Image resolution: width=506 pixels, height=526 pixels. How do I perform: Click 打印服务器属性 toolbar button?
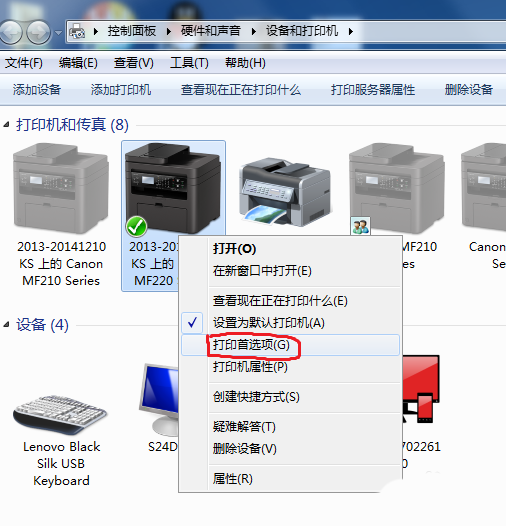tap(373, 90)
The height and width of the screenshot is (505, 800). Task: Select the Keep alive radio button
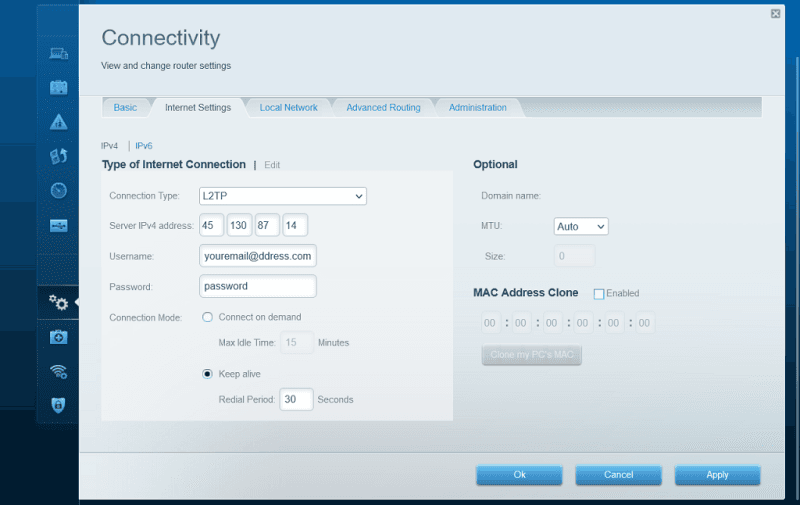pyautogui.click(x=208, y=374)
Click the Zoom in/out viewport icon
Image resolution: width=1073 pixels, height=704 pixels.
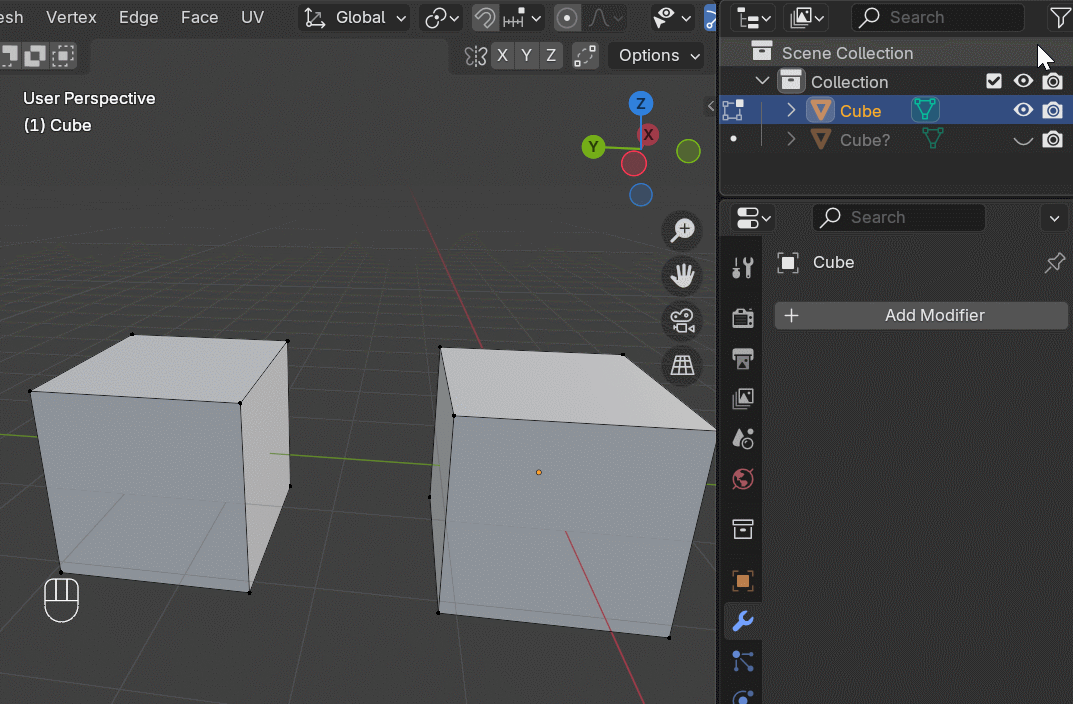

-- Exercise goal --
Express the lines of data above as a JSON list of strings, one string per line, leaving out blank lines and the pictures.

-- Complete answer --
[
  "Image resolution: width=506 pixels, height=526 pixels. How do I perform: Click 打印服务器属性 toolbar button?",
  "tap(373, 90)",
  "The height and width of the screenshot is (505, 800). Task: Select the Keep alive radio button",
  "pyautogui.click(x=208, y=374)",
  "Click the Zoom in/out viewport icon",
  "Image resolution: width=1073 pixels, height=704 pixels."
]